::: MATERIAL PROVIDED :::
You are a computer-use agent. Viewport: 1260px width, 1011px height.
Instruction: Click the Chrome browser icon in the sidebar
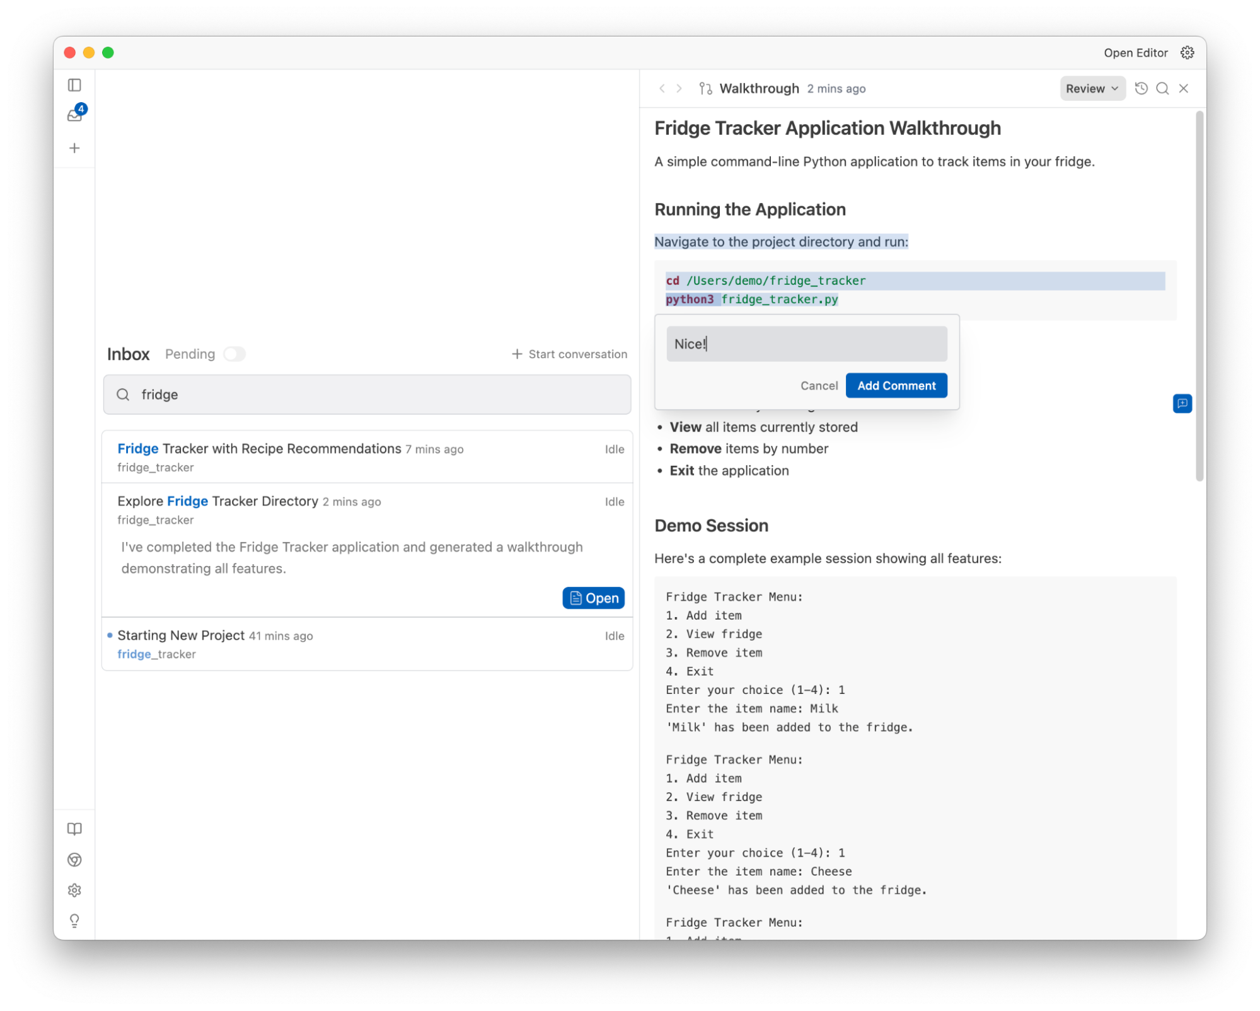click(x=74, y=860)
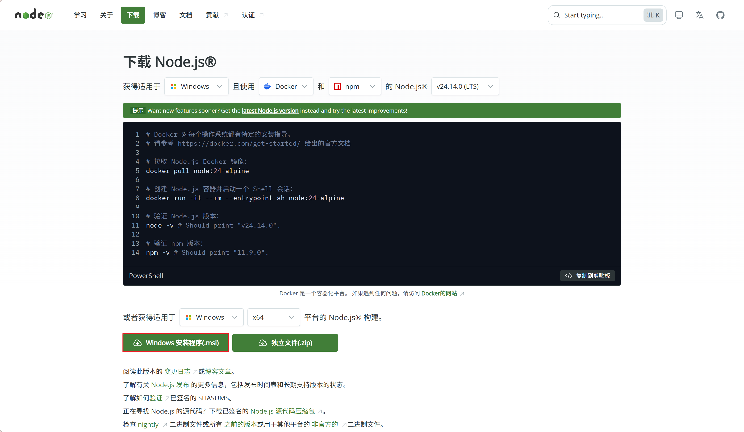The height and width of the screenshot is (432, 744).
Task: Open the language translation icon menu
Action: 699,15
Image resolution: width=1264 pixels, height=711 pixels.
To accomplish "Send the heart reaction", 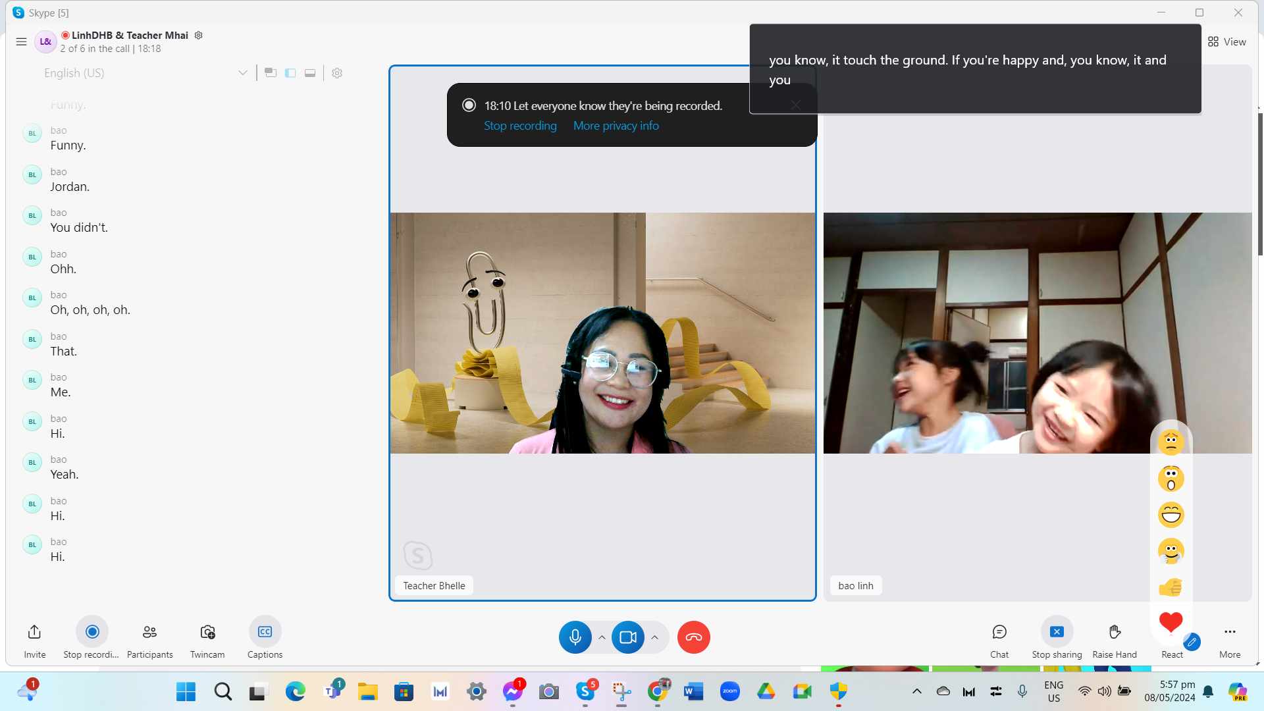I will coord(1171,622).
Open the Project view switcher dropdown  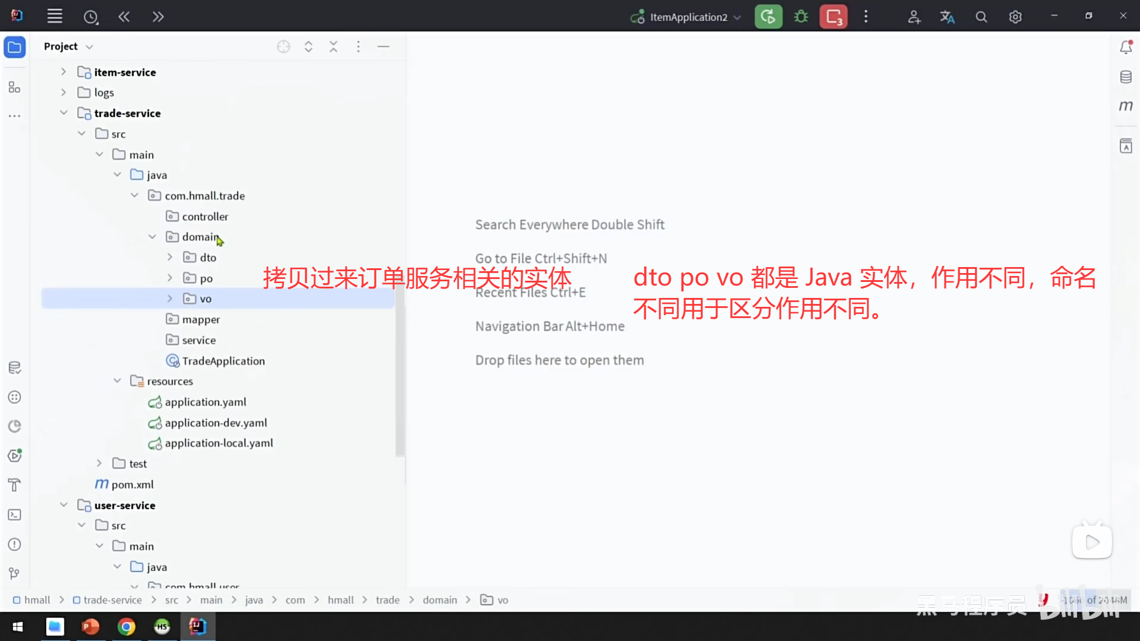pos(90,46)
:::
[WHAT YOU NEED TO DO] Transcribe only the lines above that start at the line containing "Instruction: Click the" and end at the line containing "Image resolution: width=1264". Omit pictures.

[WRITTEN RESPONSE]
Instruction: Click the Chrome browser icon in the sidebar
click(x=74, y=860)
The height and width of the screenshot is (432, 744).
Task: Open the language translation icon menu
Action: 699,15
Image resolution: width=1264 pixels, height=711 pixels.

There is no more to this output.